Character. The root name of the distribution to be tested.
qs
Numeric. Set of quantiles to which quantile function then
distribution function will be applied. See Details.
n
Numeric. Number of values to be sampled from the
distribution. See Details.
x
Numeric. Values at which the distribution function is to be
evaluated. If NULL values are drawn at random from the
distribution.
intTol
Value of rel.tol and hence abs.tol in calls
to integrate. See integrate.
uniTol
Value of tol in calls to uniroot. See
uniroot.
method
Character. If "spline" quantiles are found from a
spline approximation to the distribution function. If
"integrate", the distribution function used is always obtained
by integration.
...
Additional arguments to allow specification of the
parameters of the distribution.
Details
inversionTestpq takes a sample from the specified distribution
of size n then applies the distribution function, followed by
the quantile function.
inversionTestqp applies the quantile function, followed by
the distribution function to the set of quantiles specified by
qs.
In both cases the starting and ending values should be the same.
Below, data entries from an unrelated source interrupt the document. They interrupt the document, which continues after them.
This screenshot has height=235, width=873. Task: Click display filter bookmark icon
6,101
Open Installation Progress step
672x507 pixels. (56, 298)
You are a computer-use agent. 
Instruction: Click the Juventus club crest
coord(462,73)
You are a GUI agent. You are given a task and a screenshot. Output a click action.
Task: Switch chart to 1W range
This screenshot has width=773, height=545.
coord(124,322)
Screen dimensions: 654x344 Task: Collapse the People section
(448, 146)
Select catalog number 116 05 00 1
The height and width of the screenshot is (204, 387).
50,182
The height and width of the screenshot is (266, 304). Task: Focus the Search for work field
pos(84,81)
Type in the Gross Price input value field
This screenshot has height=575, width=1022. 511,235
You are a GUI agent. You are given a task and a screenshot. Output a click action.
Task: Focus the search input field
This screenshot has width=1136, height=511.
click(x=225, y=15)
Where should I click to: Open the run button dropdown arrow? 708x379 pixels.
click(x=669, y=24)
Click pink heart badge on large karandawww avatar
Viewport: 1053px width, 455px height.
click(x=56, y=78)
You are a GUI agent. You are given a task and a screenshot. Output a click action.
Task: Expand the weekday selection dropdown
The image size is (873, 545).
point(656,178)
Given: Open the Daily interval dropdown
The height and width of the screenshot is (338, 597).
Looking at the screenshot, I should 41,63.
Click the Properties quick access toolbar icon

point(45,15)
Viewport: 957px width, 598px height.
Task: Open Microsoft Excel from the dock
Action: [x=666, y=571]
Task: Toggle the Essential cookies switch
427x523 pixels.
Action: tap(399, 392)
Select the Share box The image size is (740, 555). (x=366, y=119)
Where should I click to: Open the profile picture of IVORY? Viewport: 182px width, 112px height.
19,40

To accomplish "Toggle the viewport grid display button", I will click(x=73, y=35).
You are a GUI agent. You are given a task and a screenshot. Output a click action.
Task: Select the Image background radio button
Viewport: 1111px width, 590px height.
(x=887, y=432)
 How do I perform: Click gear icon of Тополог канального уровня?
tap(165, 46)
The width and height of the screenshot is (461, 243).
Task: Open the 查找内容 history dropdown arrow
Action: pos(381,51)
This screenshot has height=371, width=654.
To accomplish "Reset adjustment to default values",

These tests are used in base R to check the standard distribution
functions. The code may be found in the file d-p-q-r.tests.R in
the tests directory.
Value
inversionTestpq returns a list with components:
qpx
Numeric. The result of applying the distribution function
(‘p’ function) then the quantile function (‘q’ function) to
the randomly generated set of x values.
x
Numeric. The set of x values generated by the ‘r’
function.
diffs
Numeric. The differences qpx minus x.
n
Numeric. Number of values sampled from the distribution.
inversionTestqp returns a list with components:
pqqs
Numeric. The result of applying the quantile function
(‘q’ function) then the distribution function (‘p’ function) to
the quantiles qs.